Roby and his team monitor pelican colonies and count breeding pairs. They often fly over known pelican colonies and take aerial photos to avoid disturbing them by approaching by boat or on land. Earlier this summer they flew over Malheur Lake and found only a few hundred birds when normally there would be thousands.
The officials at Malheur reported the pelicans have failed in their breeding efforts there for the past two years.
“After several years of drought, the lake is so low it’ll take two or three good snowpack years to bring the lake back to levels that would support a pelican colony,” Roby said.
So he said the pelicans visiting Puget Sound could be climate change refugees moving north in search of islands surrounded by water that would make a suitable site for a new colony.
Over the last 50 years the median location of pelican colonies across the country has shifted north by almost 200 miles, according to a recent Idaho Fish and Game report.

PROVIDED DATA
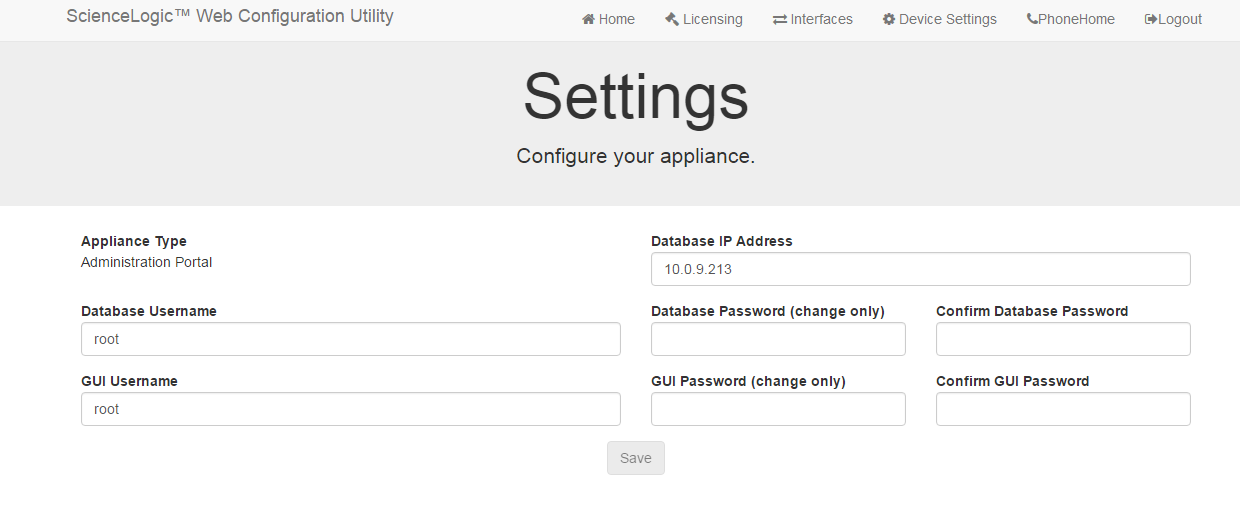Select the Database Password (change only) field
The height and width of the screenshot is (531, 1240).
pos(778,339)
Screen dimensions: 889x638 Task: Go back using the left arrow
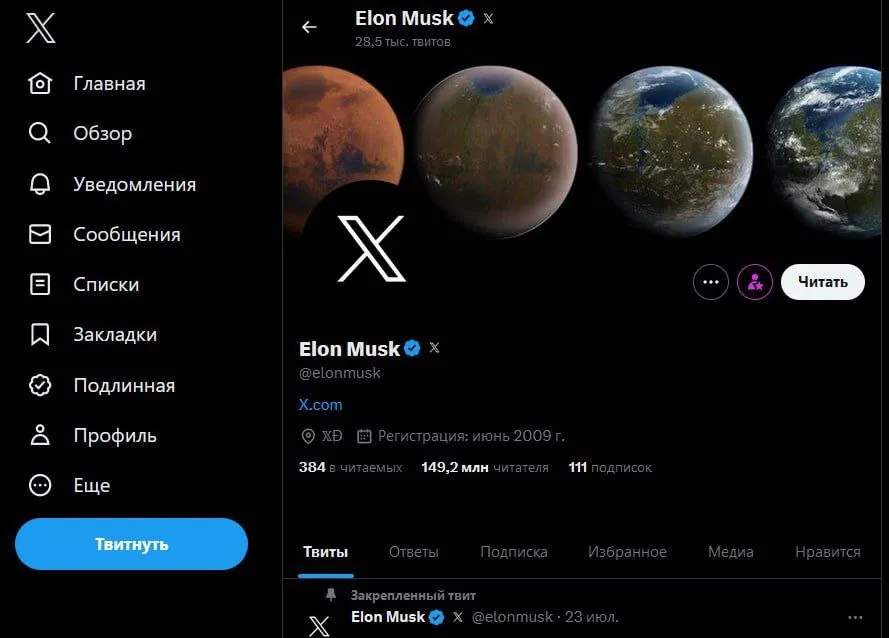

YOUR ASSIGNMENT
Retype the pelican passage word for word, from "The officials at" up to and including "and Game report.". Work from the pelican text only.

ANSWER SECTION
The officials at Malheur reported the pelicans have failed in their breeding efforts there for the past two years.
“After several years of drought, the lake is so low it’ll take two or three good snowpack years to bring the lake back to levels that would support a pelican colony,” Roby said.
So he said the pelicans visiting Puget Sound could be climate change refugees moving north in search of islands surrounded by water that would make a suitable site for a new colony.
Over the last 50 years the median location of pelican colonies across the country has shifted north by almost 200 miles, according to a recent Idaho Fish and Game report.